Tuesday, June 14, 2016

Lights Out




Talking in the kitchen.  “You know, the important thing is . . .” Lights out.  Like any modern soul I reach for my phone and activate the light it has built in.  The neighbors are black to the left.  The neighbors are black to the right.  Is there a blackout in the neighborhood?  I start looking around for the candleholder that should be somewhere over by the window.  I’ve got the ornate candle lit on the open stove and walk it out to the front of the house to see what’s happened. 

My wife is out in the street already.  “The neighbors have light.  It’s us.”   In China, utilities run along and then they just shut off, without warning. You charge up the electricity, for example, with two hundred dollars and get on with your life.  It might take one month or three months or something in between for this to run out.  Then, suddenly power’s off, like tonight.



In a compound like this you need to go to the front gate and pay, in cash, and they charge up your electricity card, which you can bring home and insert in the device on the side of the house so that you’ve another run of indeterminate time, with the power back on. 

The young gal at the clubhouse regrets to inform me that her machine that charges up electricity cards, is not working tonight.  She’s frantic and I’m patient for a bit, till she begins to inquire if we can solve it all in the morning, long after her shift ends. “No.  That absolutely won’t work.  Find a solution. Call someone, find someone, wake someone up if you have to.”  She gets it.  She heads back to her machine to try again. Eventually she strikes upon a conversation with someone who appears to be telling her something substantive. 

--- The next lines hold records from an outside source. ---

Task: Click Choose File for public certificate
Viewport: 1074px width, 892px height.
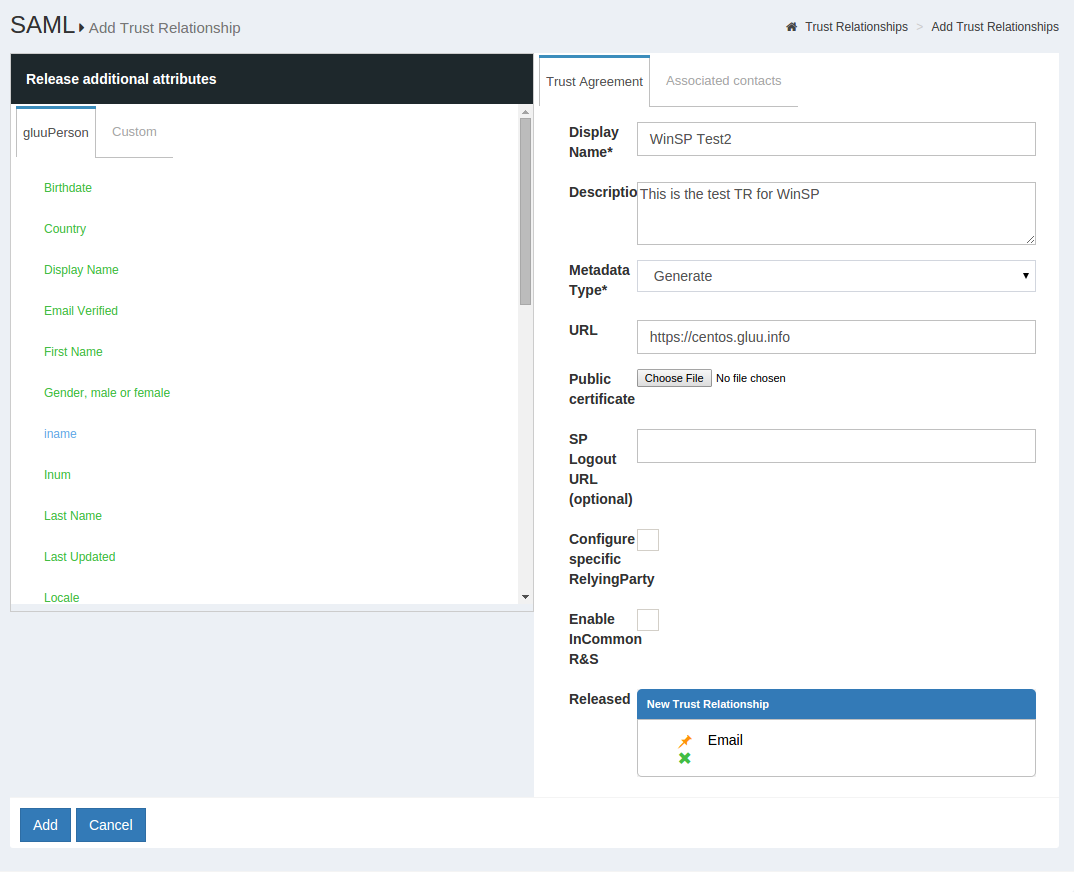Action: coord(674,378)

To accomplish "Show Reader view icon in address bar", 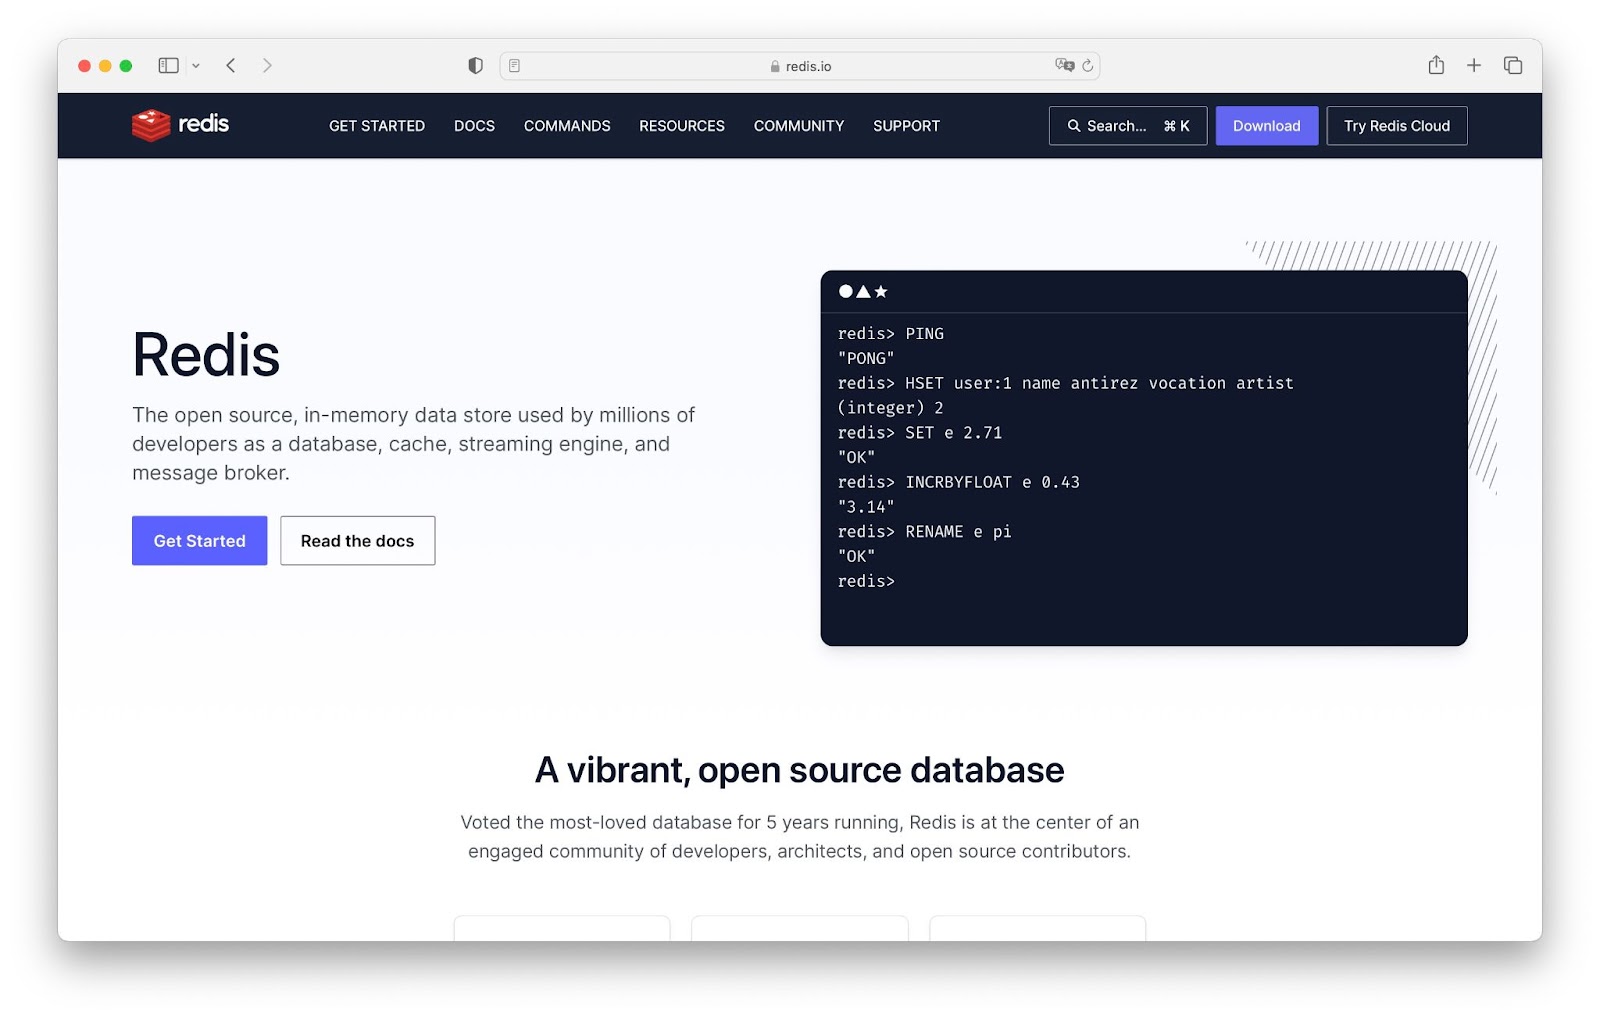I will point(514,66).
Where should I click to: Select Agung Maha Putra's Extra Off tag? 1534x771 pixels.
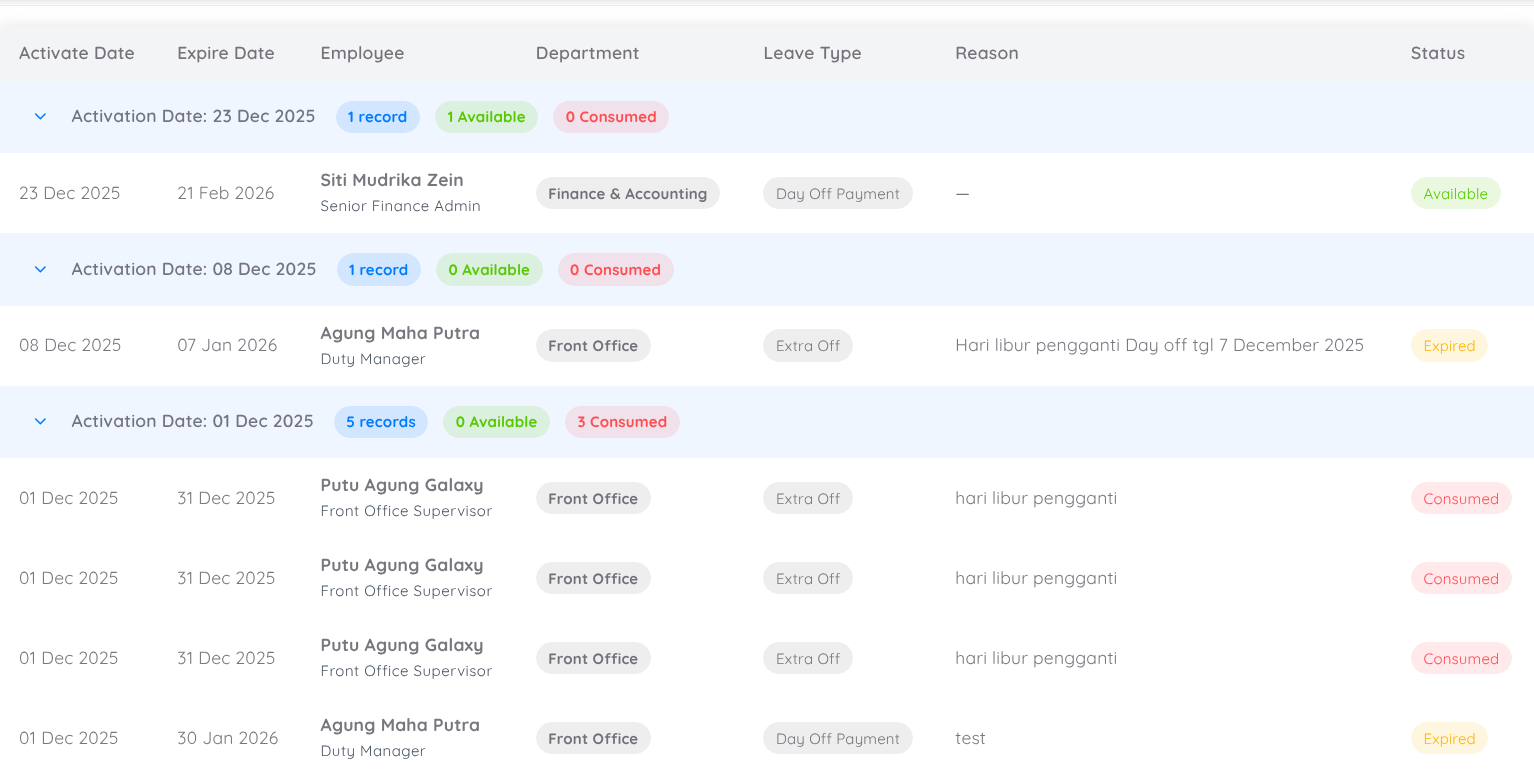807,346
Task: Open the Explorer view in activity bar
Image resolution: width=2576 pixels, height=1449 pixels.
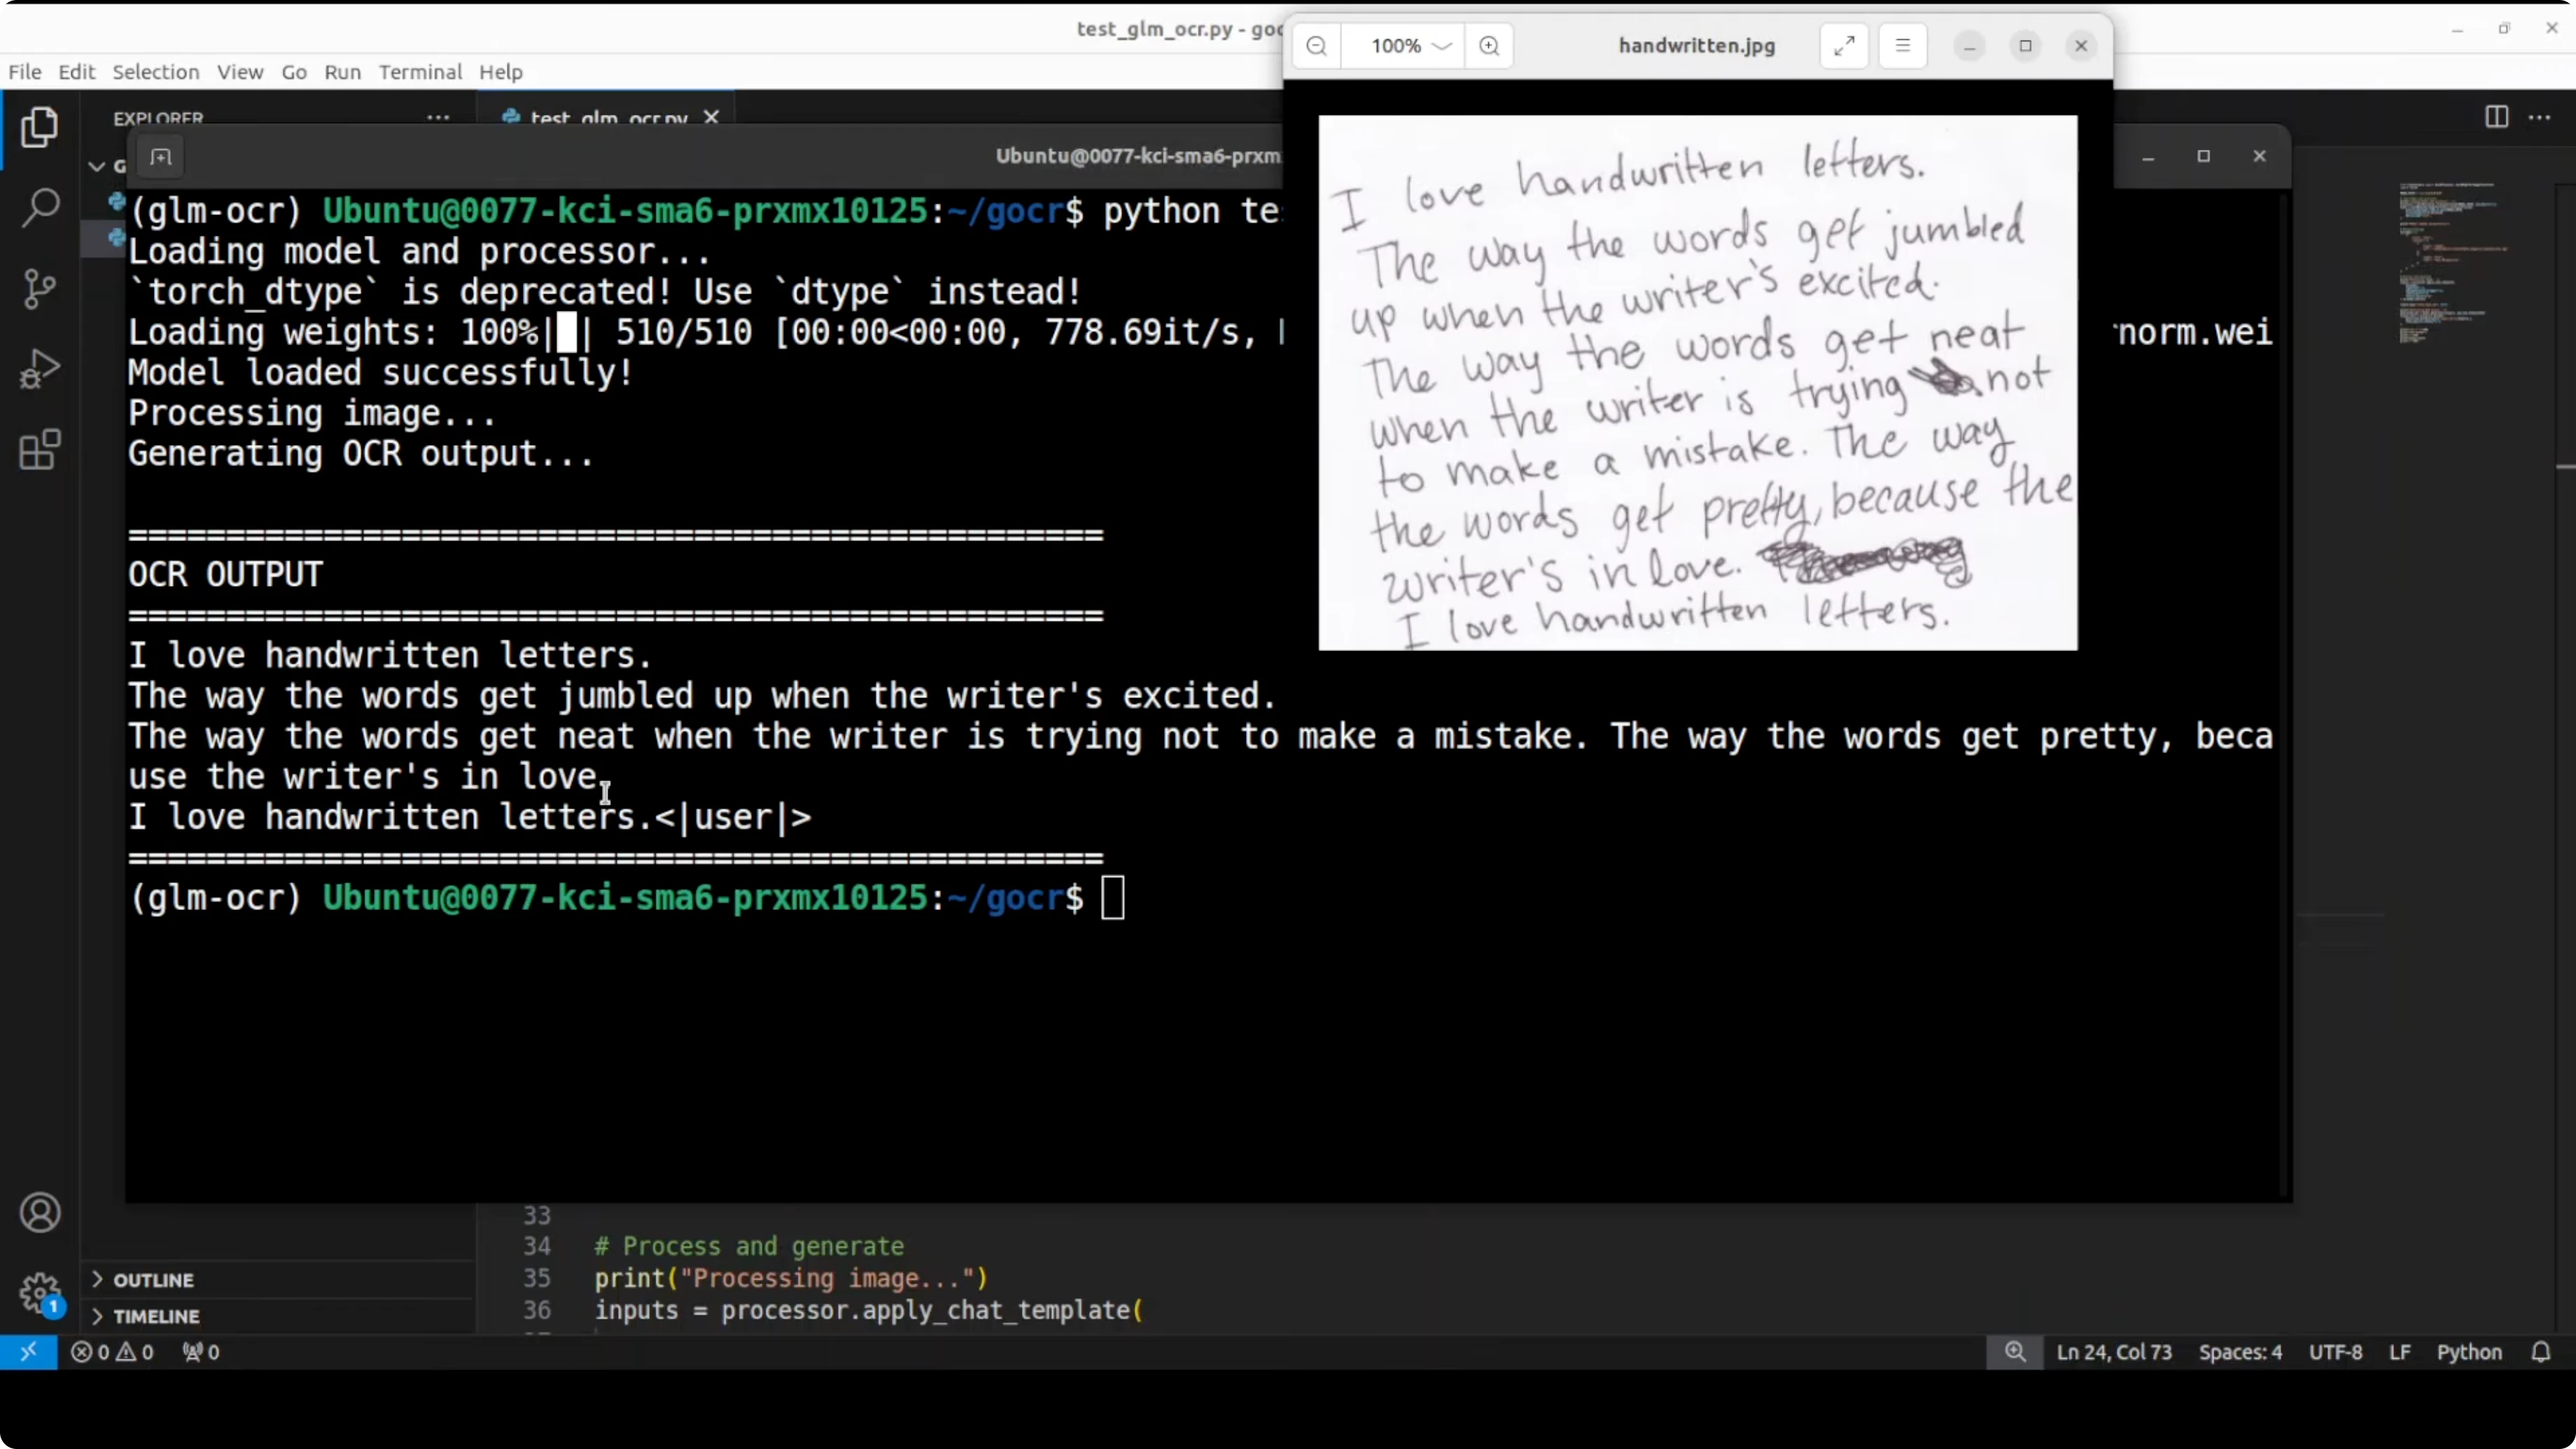Action: coord(40,128)
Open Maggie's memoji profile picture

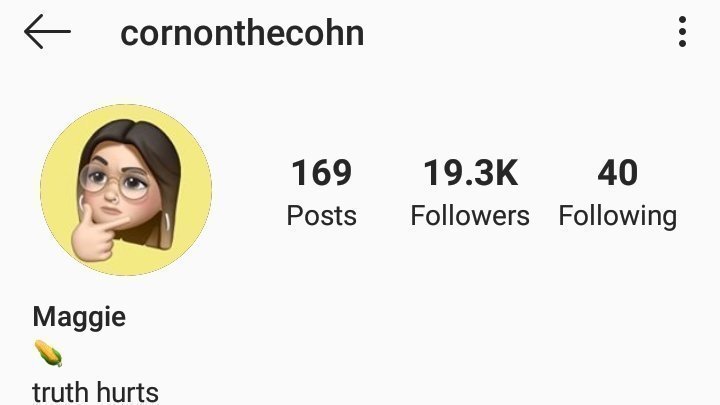[x=126, y=190]
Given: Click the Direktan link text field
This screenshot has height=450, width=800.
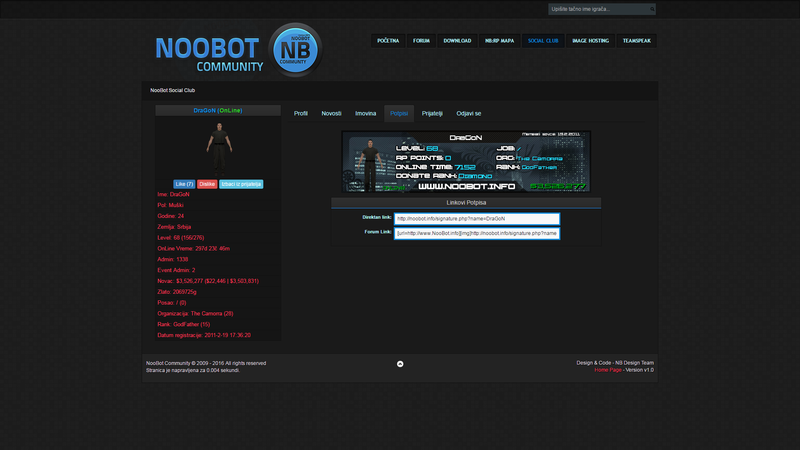Looking at the screenshot, I should click(476, 218).
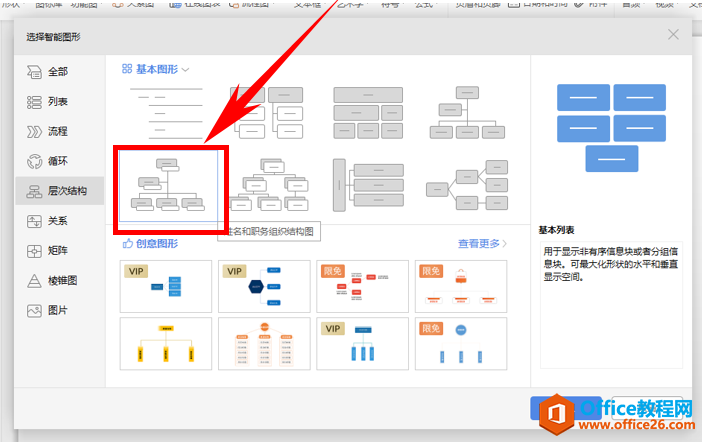Switch to 层次结构 hierarchy tab
Image resolution: width=702 pixels, height=442 pixels.
click(60, 191)
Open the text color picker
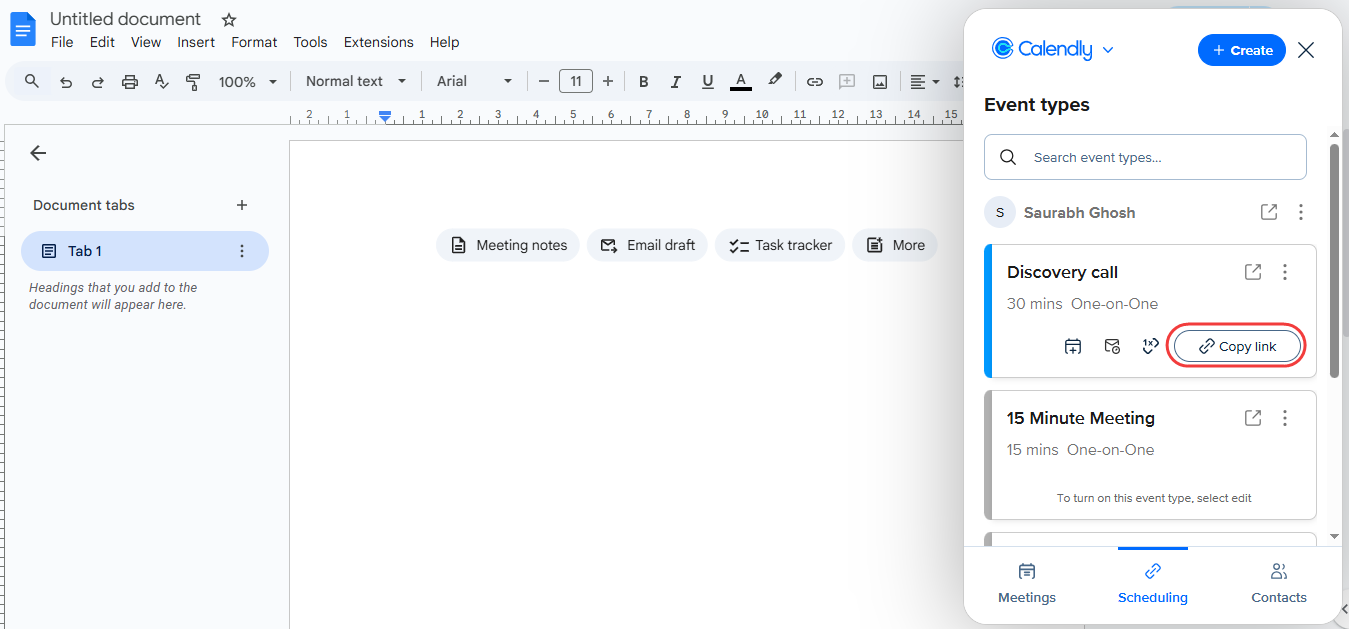Image resolution: width=1349 pixels, height=629 pixels. point(740,82)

I start to listen carefully.  I assume more than I should.  She says something about tomorrow and I interrupt her call rudely to say it will be “tonight.  It must be tonight.”  Turns out she’d actually found the right guy.  The electric man will bike over to my place and charge us up.  I can return in the morning and pay the cost then.   “You sure this guy is going to come?  You sure he can turn it on?” 


                                                                     
Later we learn, he will.  He does.  I’m not quite sure what he used, but it worked and I thanked him.  Now our house is humming brightly, without having paid a farthing.  Thanking him, bidding him to go slow on his way, it strikes me that this override function he has in his toolbox, must be a powerful little gadget.  He could roll up to any house he likes and on a whim afford them a free pass on electricity.   Come by, any time you like, electricity man.  Can I get you a cup of tea?